It seems that the topic of inflation and interest rate rises are all the rage at the moment. That’s not unusual given that inflation rates are part of the input the Reserve Bank (RBA) uses to set its policy on interest rates.
The topic of interest rates is of intrigue to so many financial commentators because interest rates are one of the inputs into valuation formulas for many asset types.
Generally, interest rate increases have a negative effect on asset classes like the stock market.
Some ISG investors are questioning if we are worried about current rising inflation and interest rates, and are curious to know what it means for their investment with ISG. My answer is: no.
It’s true that inflation eats away at your purchasing power, meaning the $1 that you have in your pocket today doesn’t buy as much as it did yesterday. Inflation is the slow process of price increases for a basket of everyday goods in the economy. However, we don’t usually think in terms of purchasing power, we just notice that some things become more expensive over time.
Standard finance theory states that if you are not earning at least equal to the inflation rate or consumer price index (CPI) then you are going backwards in real terms. ISG investors have the luxury of obtaining returns well above CPI so the effect of inflation on the average ISG investor’s purchasing power is very benign.
But should investors be worried about the future of inflation and interest rates?
My answer is still no.
As many of our investors already know we don’t bother ourselves with trying to predict where interest rates or inflation will be in the future. We don’t partake in interest rate or inflation prediction speculation; in fact, we don’t partake in any speculative activity at all. It’s really unnecessary to be successful with investing.
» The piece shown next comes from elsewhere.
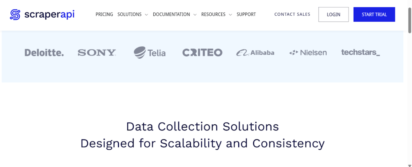
Task: Click the Techstars logo
Action: (361, 52)
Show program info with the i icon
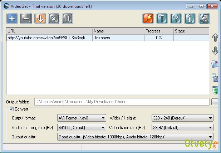The image size is (221, 153). pos(190,19)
We can only focus on what we can control and that what we do at ISG. All day, every day we focus on making our investment machine better than the day before, for the benefit of our investors.
History has proven again and again that what matters most in the end is the quality of your assets and their resilience to changes in demand, costs and competition. We have built and continue to build a resilient and adaptive investment system that can handle a wide range of economic conditions.
For example, the ISG Private Access Fund invests into long standing businesses that have traded for over a decade some for longer. These are tried and true private businesses that have stood the test of time.
Equally, the ISG Real Estate Equity Fund invests into prime real estate assets in areas with favourable supply / demand metrics. As a side note, real estate is generally considered a good inflation hedge.
With ISG’s current product offerings ISG investors don’t need to bother themselves with the noise of the interest rate or inflation cycle. ISG’s investments are a set and forget proposition. The reason is that ISG acts as a cushion of safety, or a safety zone between our investors and the marketplace.
Our current product mix delivers fixed monthly distributions with capital stability – we deliver certainty and consistency. You can consider ISG as the finance worlds equivalent of a graphic equaliser.
Just as a graphic equaliser reduces or increases a specific range of sound frequencies to improve sound quality, ISG balances a range of revenue, cost and valuation inputs to deliver consistent income streams and capital certainty – a high quality investment.
Business and property assets have survived all kinds of inflation and interest rate environments throughout history. Economies and humans, over the long term, will always thrive whatever the future interest rate or inflation environment is.
It’s not the end of the world if interest rates rise or fall, you just need to be able to adapt to the environment that’s presented – we believe that our investment system is ready for whatever the future may hold.